CJEC, July 10, 1991, No C-294/89

COURT OF JUSTICE OF THE EUROPEAN COMMUNITIES

Judgment

PARTIES

Demandeur :

Commission of the European Communities

Défendeur :

French Republic, Federal Republic of Germany

COMPOSITION DE LA JURIDICTION

President :

Due

President of the Chamber :

O' Higgins, Moitinho de Almeida, Díez de Velasco

Advocate General :

Tesauro

Judge :

Kakouris, Schockweiler, Grévisse, Zuleeg, Kapteyn

Advocate :

Weil

CJEC n° C-294/89

10 juillet 1991

THE COURT,

1 By application lodged at the Court Registry on 25 September 1989, the Commission of the European Communities brought an action under Article 169 of the EEC Treaty for a declaration that the French Republic has failed to fulfil its obligations under the Treaty by not adopting, in compliance with Articles 59 and 60 of the Treaty, all the laws, regulations and administrative provisions needed to comply with Council Directive 77-249-EEC of 22 March 1977 to facilitate the effective exercise by lawyers of freedom to provide services.

2 The provisions adopted by the French Republic for the implementation of Directive 77-249 are set out in Decree No 72-468 of 9 June 1972 regulating the legal profession, as amended by Decree No 79-233 of 22 March 1979 on freedom for lawyers who are nationals of Member States of the European Communities to provide services in France (Journal Officiel de la République Française of 23 March 1979, p. 659).

3 The first paragraph of Article 126-2 of Decree No 72-468 provides that "nationals of other Member States of the European Communities who carry on their professional activities in their country of origin" under one of the designations listed in Article 1(2) of Directive 77-249 "shall be recognized in France as lawyers".

4 Furthermore, the fourth paragraph of Article 126-3 of Decree No 72-468 provides that "in order to conduct the proceedings or carry out the procedural formalities" a lawyer providing services "must, in civil cases where it is compulsory to be represented by a lawyer, retain in proceedings before the Tribunal de Grande Instance (Regional Court) a lawyer who is a member of the Bar of that court or is authorized to plead before it, and in proceedings before the Cour d'Appel (Court of Appeal) an avoué practising before that court or, if none, a lawyer authorized to plead before it". In addition, according to the fifth paragraph of Article 126-3 of that decree, the lawyer providing services must, "in proceedings before the other courts, disciplinary or judicial bodies or the public authorities, ... subject to the practices in force on the date when this article enters into effect, work in conjunction with a lawyer who is a member of a French Bar and who will, where necessary, be answerable to that court, body or authority".
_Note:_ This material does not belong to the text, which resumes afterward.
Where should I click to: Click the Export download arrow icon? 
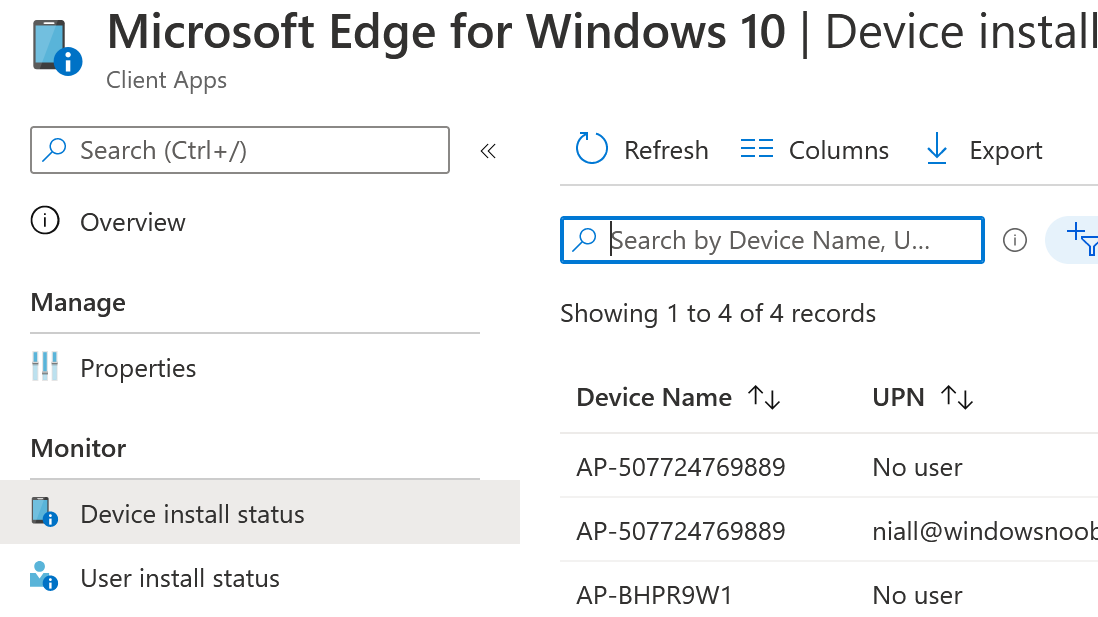[x=936, y=149]
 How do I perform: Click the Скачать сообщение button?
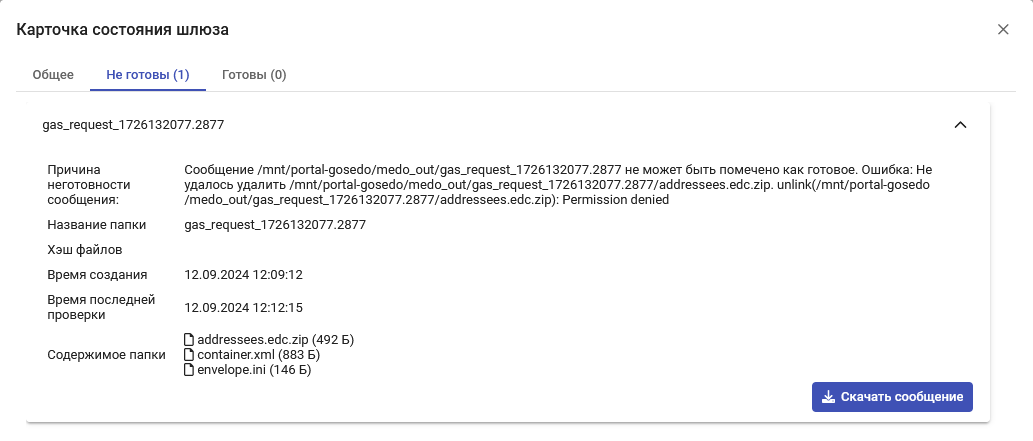[892, 397]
5 In the letter of formal notice and the reasoned opinion which it sent to the French Republic in accordance with Article 169 of the Treaty, the Commission set out three distinct complaints against the provisions of Decree No 72-468 on the freedom for lawyers to provide services in France. The first complaint concerns the persons covered by those provisions, as set out in the first paragraph of Article 126-2 of the decree. The second complaint relates to the scope of the obligation, imposed on the lawyer providing the services, to work in conjunction with a lawyer established in France. The third complaint concerns the obligation, imposed on the lawyer providing services, to retain, in proceedings before certain courts, a lawyer who is a member of the Bar of the judicial authority in question in order to plead or carry out the procedural formalities.

6 The French Republic failed to comply with the reasoned opinion issued by the Commission, whereupon the latter instituted these proceedings.

7 Reference is made to the Report for the Hearing for a fuller account of the procedure and the pleas in law and arguments of the parties, which are mentioned or discussed hereinafter only in so far as is necessary for the reasoning of the Court.

A - Persons covered by Decree No 72-468

8 The Commission considers that the first paragraph of Article 126-2 of Decree No 72-468 is contrary to Article 1(2) of Directive 77-249 because it deprives French nationals practising as lawyers in a Member State other than the French Republic of the benefit of the provisions on the freedom for lawyers to provide services in France.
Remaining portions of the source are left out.